「この扉の向こうが、目玉の一つ、劇場車両でございます。一度の公演につき5組10名様限定となりますが、間近で迫力ある演目をご覧いただけます」
「そうか、なるほどなぁ」
「…何が?」
「いや、ほらあれだよ、この列車、揺れが無いのがウリの一つだろ?車内劇場なんて、そうでもなきゃ構想すら立たないって」
一日車掌に選ばれたごましお。
一日車掌には、イベントに先駆けて、新型車両の中をお披露目してもらえる権利も付帯している。
そんなわけで、お供のミサークを引き連れてやってきたわけである。
ごましおの引率を誰が務めるかに関しては、チームメンバー誰しもが一歩も譲らず、3日間に渡る血で血を洗う壮絶な大富豪大会の末、ミサークに決定した。
そんなミサークはというと、シャツこそごましおとお揃いながら、左腰をおおうロインクロスと同じく落ち着きあるシックな色合いに染めたリボンタイを締め、動きやすいスチームスーツのズボンを身に着けて、大胆な差別化を図っている。
軽くオールバック風にまとめた髪型もまた、付き人にふさわしい気品に満ちていた。
「お目が高い!」
そして、船内の説明にキョトンとするばかりの一日車掌と違い、褒めてほしい所を絶妙に汲み取るミサークに支配人もホクホクの笑顔を浮かべる。
「そしてこちらが観劇中にお楽しみ頂ける各種スナックやお飲み物などの販売を行う売店で、オススメは…」
支配人は店員に合図を出し、二人分の紙の包を取り出し、ごましおらに手渡そうとする。
しかし一日車掌がまっさきに食らいついたのはそこではなかった。
「ふぉぉぉ!!?これぞ定番のオーグリードのバターとウェナのハーブソルト、土地の雰囲気にマッチしたエルトナのだし醤油に、暑い日には堪らないドワチャッカのスパイシーなカレー、喉に絡まる甘さがクセになるプクランドのハニーバター、最近ようやく行けるようになったレンダーシア劇場のバーベキュー味まで!」
売店のショーウィンドウにかぶりつき、まさかの全大陸のフレーバーが揃い踏みしたポップコーンのラインナップに驚愕と興奮を禁じ得ない。
「…オススメはこちらのダージーパイなんですが…聞こえてないですねぇ」
ミサークは寂しそうな表情を浮かべる支配人から、ごましおの顔程は有ろうかという丸く平ぺったい包を受け取り、さっそく中身に齧り付く。
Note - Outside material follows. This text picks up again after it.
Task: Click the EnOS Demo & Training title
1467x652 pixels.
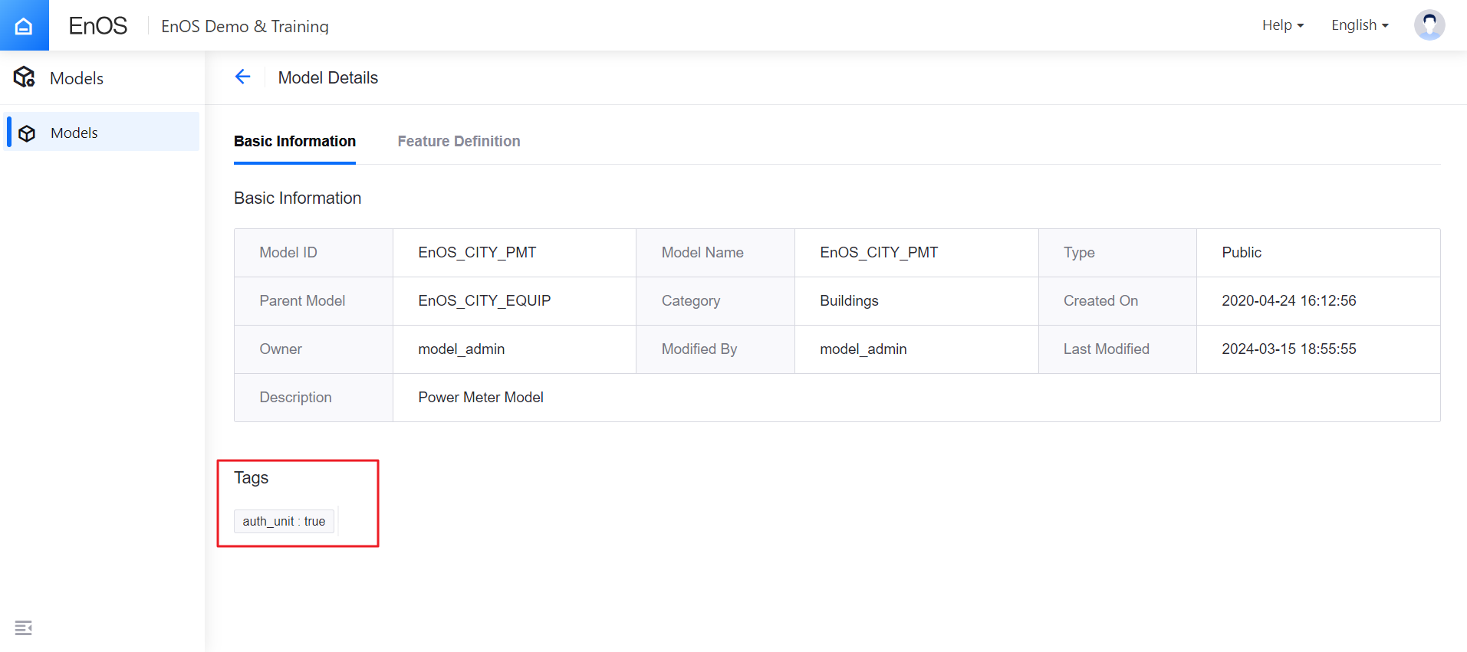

「いやこれ美味いっすよ!スパイス効いてて最高です!!」
ミサークはポップコーンに夢中なごましおの代わりに、叩いて薄く伸ばした鶏肉をたっぷりの五香粉で味付けし、スナック感を重視して厚めに衣を揚げまとわせたオススメの逸品に太鼓判を押した。
ザクザクと衣の弾ける音さえも香ばしいアクセントとなっている。
「ところで支配人さん。ちょっと気になってるのが、この大地の箱舟の推進システムなんだけど。確かスパイン何とかって…」
「そちらは如何に一日車掌様と、お付きの方といえども、詳細は企業秘密でございます」
「そっかぁ、残念」
新型車両の目玉、新たな駆動系の名はスパインシステム。
新型の燃料炉というざっくりもざっくりな情報しか明らかにはなっていない。
全種詰め合わせを用意してもらい、相変わらずポップコーンに夢中なごましおの頭を撫でつつ、ミサークが目線を向ける先にある機関車両の中央、その球形の炉の中では、静かに金色の頚椎が浮かび、怪しい輝きを放っているのだった。